I finally picked up a book that I bought probably twenty years ago. It doesn’t rise to the level of a “good book,” but it was a useful one. It was about how Christianity should think about other religions. I give it credit for being very fair in laying out the various positions—from so-called “exclusivism” (I object to the term because I think it is pre-loaded against the position it describes) to “inclusivism” to “pluralism.” It comes out in favor of the last, with arguments that I didn’t find convincing, but it was quite honest in admitting the problems with its own view as well as the others.
I think all views on most everything are “exclusivist” in that they object to opposing positions. Seeing Christianity as truer than other religions is seen as “exclusive.” So why is not seeing your pluralism or universalism as truer than other positions not also “exclusive”? (It is, but the one who controls the terminology and definitions is the one who controls the argument.)
What I most objected to in the book (I’m not going to tell you the title unless you email me), was the repeated notion that we “must” (a word used repeatedly) adopt the pluralist position in order to rescue Christianity from “embarrassment.” The position, in essence, is that all “major” religions (a cop-out qualifier in my view) are valid responses to God’s initiative and that even Christ commends us to see these other religions as equally valid. Any other view, apparently, is embarrassing.

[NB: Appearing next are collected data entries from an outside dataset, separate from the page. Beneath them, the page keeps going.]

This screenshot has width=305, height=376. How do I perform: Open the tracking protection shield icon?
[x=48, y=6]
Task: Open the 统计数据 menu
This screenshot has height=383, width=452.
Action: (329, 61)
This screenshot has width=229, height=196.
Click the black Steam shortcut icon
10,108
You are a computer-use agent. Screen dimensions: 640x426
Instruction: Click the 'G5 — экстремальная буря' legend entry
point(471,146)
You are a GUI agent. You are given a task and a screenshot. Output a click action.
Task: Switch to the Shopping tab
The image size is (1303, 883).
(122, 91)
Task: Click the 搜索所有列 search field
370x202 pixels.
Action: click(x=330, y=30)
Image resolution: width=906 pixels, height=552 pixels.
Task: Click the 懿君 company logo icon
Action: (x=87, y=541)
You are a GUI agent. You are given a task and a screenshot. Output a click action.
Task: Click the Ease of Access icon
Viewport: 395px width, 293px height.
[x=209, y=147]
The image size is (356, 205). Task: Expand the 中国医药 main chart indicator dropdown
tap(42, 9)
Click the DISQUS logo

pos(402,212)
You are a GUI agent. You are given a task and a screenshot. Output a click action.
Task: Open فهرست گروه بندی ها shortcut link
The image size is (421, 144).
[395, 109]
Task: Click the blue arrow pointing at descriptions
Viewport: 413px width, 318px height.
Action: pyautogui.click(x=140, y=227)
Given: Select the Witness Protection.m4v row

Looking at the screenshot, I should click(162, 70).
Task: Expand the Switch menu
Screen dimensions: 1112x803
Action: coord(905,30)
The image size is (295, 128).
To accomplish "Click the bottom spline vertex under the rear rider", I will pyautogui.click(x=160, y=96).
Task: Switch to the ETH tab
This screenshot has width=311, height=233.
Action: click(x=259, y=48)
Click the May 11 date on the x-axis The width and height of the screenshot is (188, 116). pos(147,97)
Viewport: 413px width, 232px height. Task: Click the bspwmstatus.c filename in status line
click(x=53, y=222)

Depends on who you’re trying to impress, I would say. The author is very anxious to be acceptable to his fellow theologians (especially those of a certain stripe: Tillich, Hick, Cantwell Smith, et al). I just can’t work up that much concern to be acceptable to these folks. I think they have their own things to be embarrassed about.
Do not misunderstand me. Some of my best friends are theologians. But I think that looking to theologians (or academics generally) to help us best understand faith, religion, or the divine is like expecting coroners to be the best sculptors because they know the most about anatomy.